City to clear alternative roads
The Jakarta Post, Jakarta
Jakarta Police and the city administration will start clearing the four alternative roads along the busway corridor from Blok M in South Jakarta to Kota in West Jakarta on Friday to help ease traffic congestion.
Jakarta Police traffic division chief Sr. Comr. Sulistyo Ishak said on Thursday that a joint task force would be deployed to clear the roads of illegally parked cars, street vendors, street hawkers and reckless pedestrians.
The task force will comprise 250 traffic police, 250 officers from the City Transportation Agency and 500 public order officers.
"We want to put back order along the alternative roads to provide more lanes for motorists," Sulistyo said.
On the first day of the clearing, the task force will distribute brochures informing people along the roads of the regulations.
Sulistyo said there had been many traffic violations -- street vendors, motorists parking their vehicles on the streets, public buses not stopping at the bus stops and pedestrians not using the pedestrian bridges -- along the alternative roads that caused chronic traffic woes.
"That's why we target them in the first place," he said.
As the busway project will kick off on Jan. 15, the joint task force will take sterner measures, including ticketing.

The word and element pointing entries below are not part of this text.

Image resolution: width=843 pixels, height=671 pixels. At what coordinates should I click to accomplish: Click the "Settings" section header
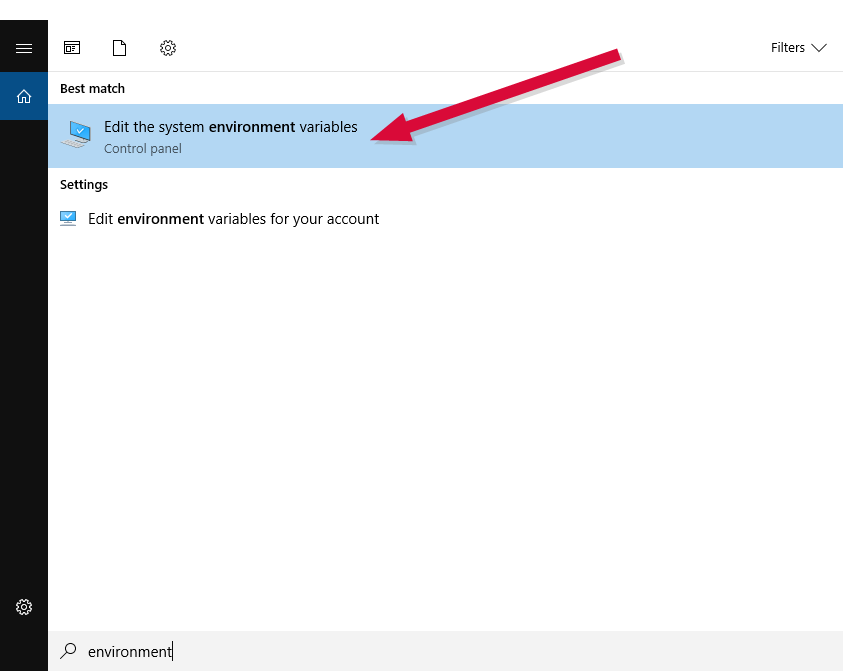pos(84,185)
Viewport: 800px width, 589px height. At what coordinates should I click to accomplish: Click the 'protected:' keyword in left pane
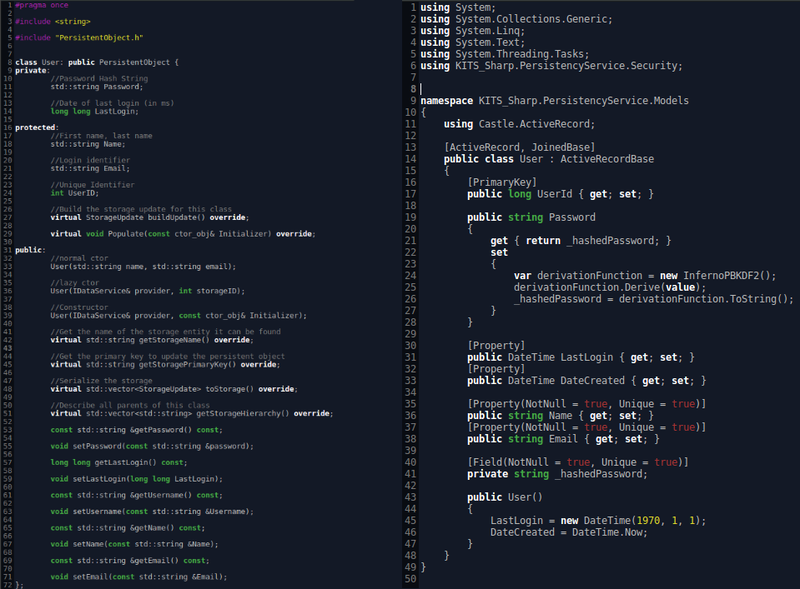(x=36, y=127)

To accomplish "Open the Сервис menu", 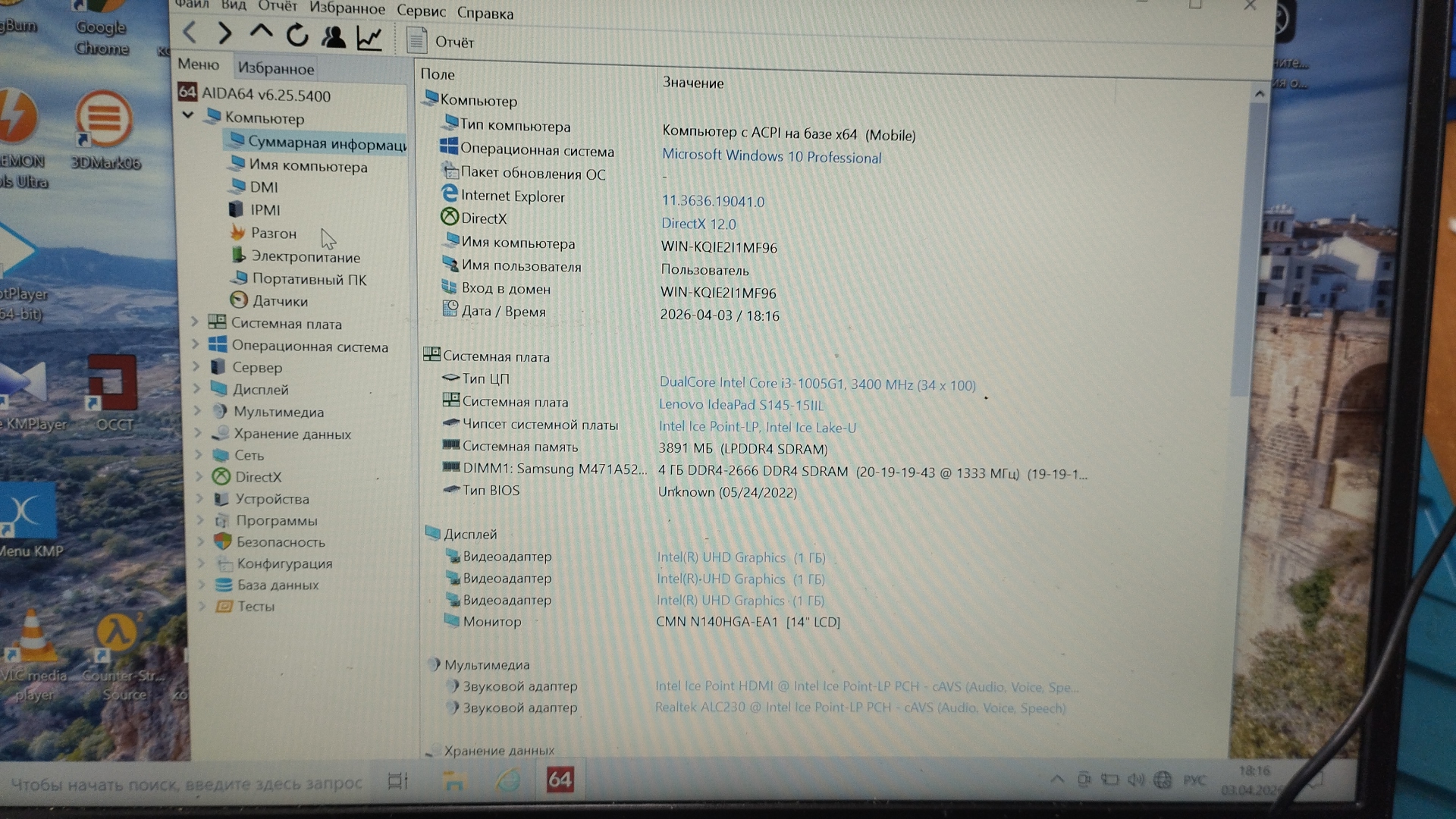I will (x=421, y=11).
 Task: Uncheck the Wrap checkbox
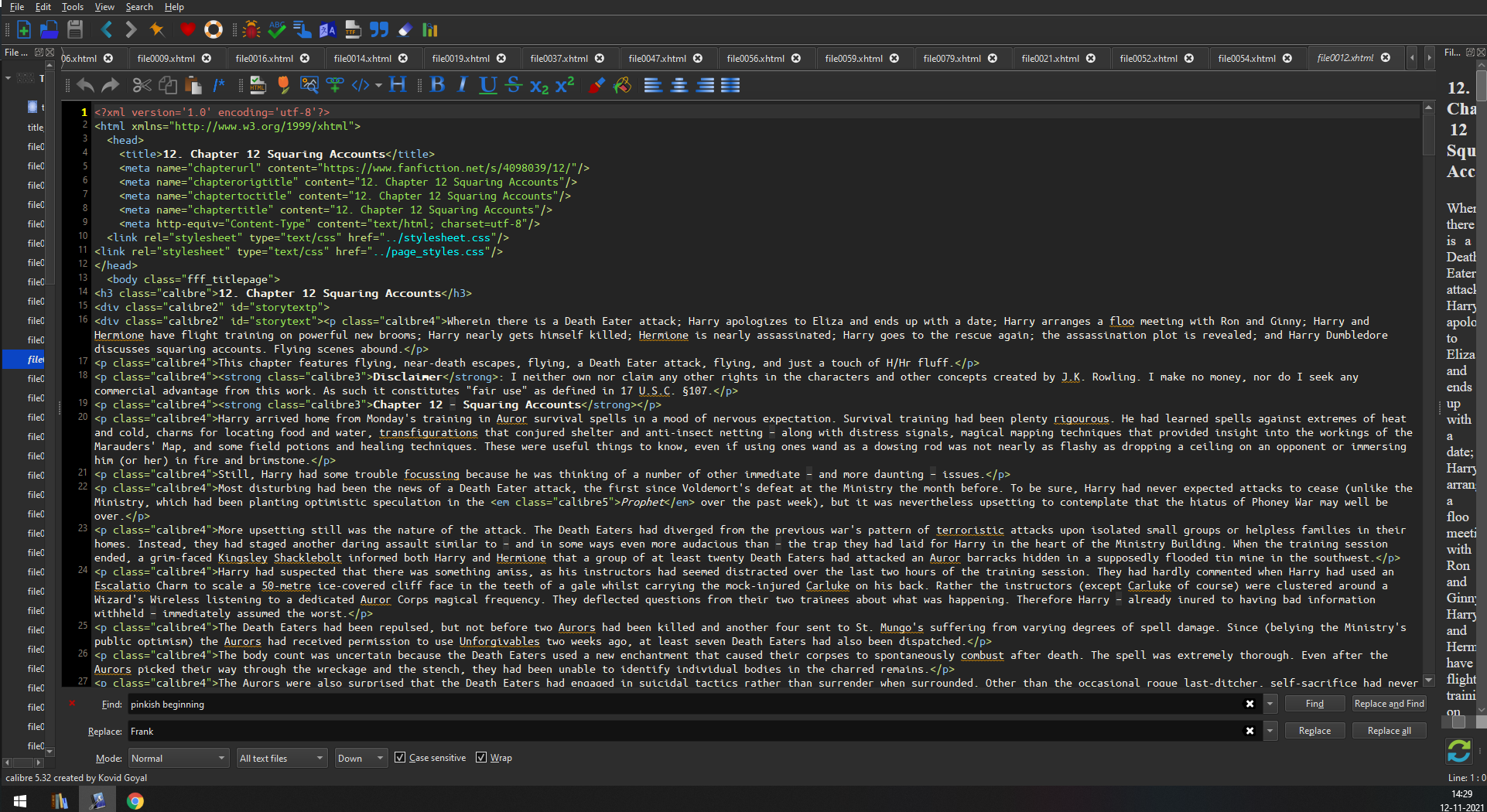(x=481, y=758)
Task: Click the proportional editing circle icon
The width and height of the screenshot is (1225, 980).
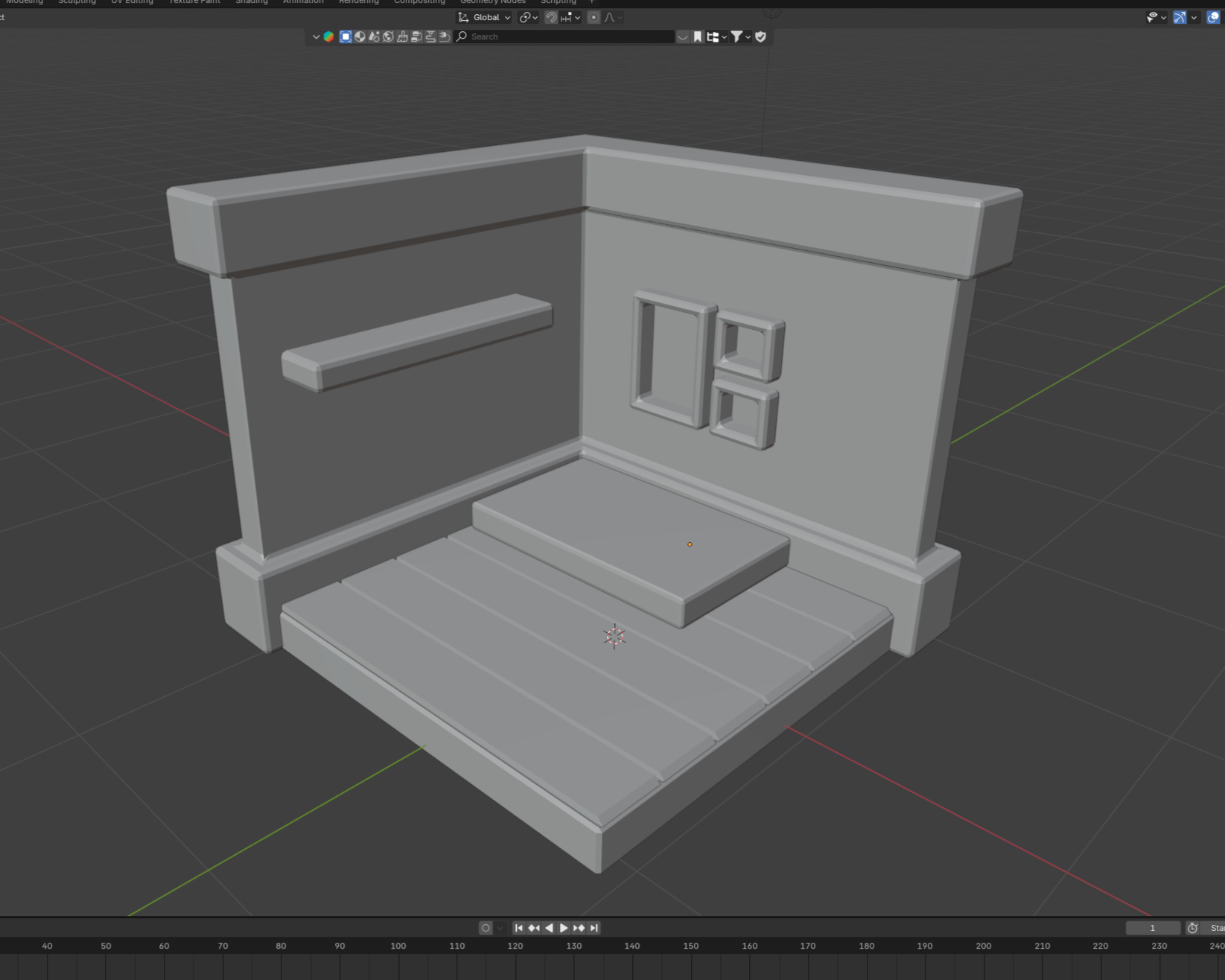Action: [x=594, y=16]
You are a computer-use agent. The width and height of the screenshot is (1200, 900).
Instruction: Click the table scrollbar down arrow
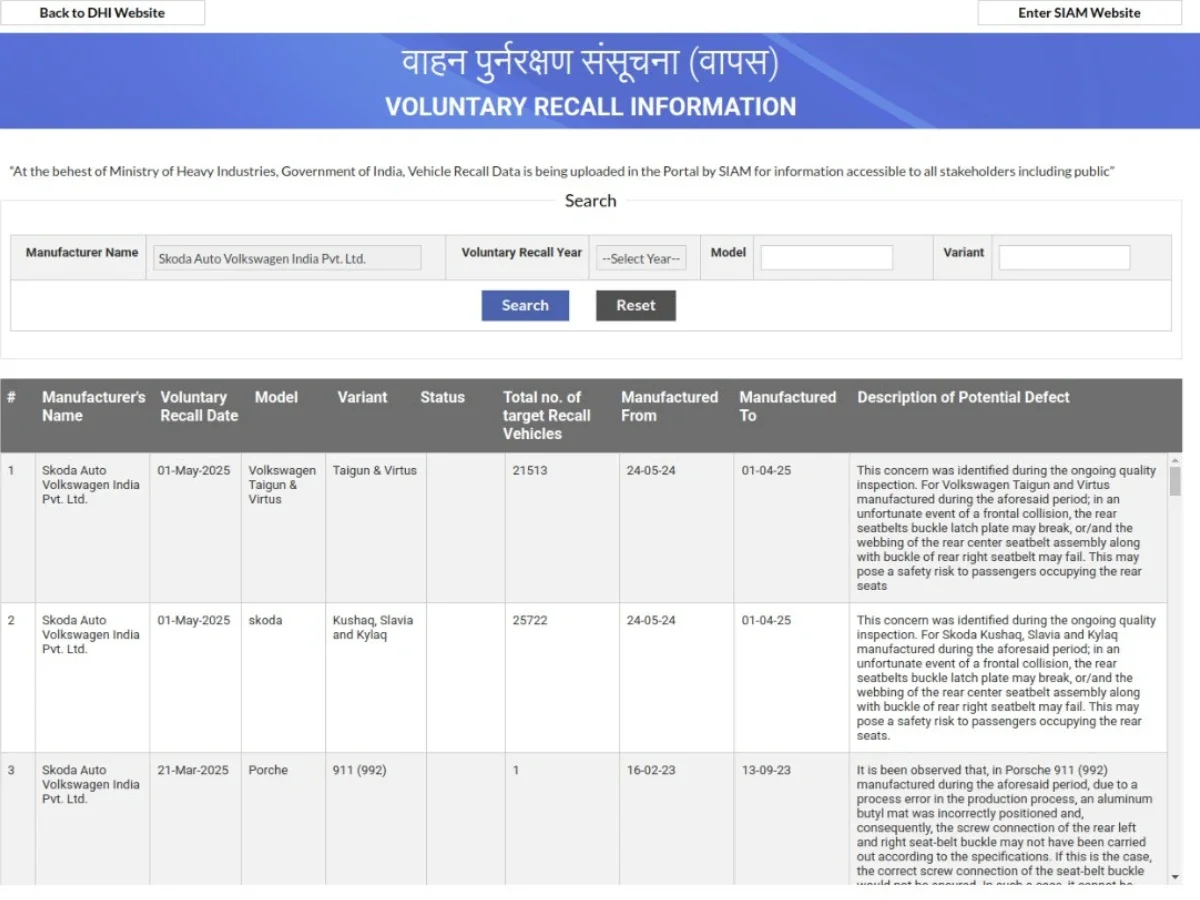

Sulistyo said the traffic along the alternative roads would be worse once the busway was implemented because many motorists would avoid the busway corridors.
The busway will take the right of the fast lane, leaving less lanes for private vehicles.
Sulistyo, however, said the congestion along the busway lane would be eased as 149 buses serving seven routes passing the corridor would be rerouted once the project started.
The administration has announced that a total of 56 air- conditioned buses would start operating to transport all the 60,000 commuters along the corridor.
Each passenger will be charged Rp 2,500 (29 U.S. cents) per trip along the Blok M-Kota route. The buses will operate from 5 a.m. to 10 p.m. but it will be free for the first two weeks.
To ease traffic congestion, the city will also extend and expand the three-in-one traffic policy, in which a car on the busway corridor must have at least three passengers from 6:30 a.m. to 10 a.m. and 4 p.m. to 8 p.m., Monday to Friday.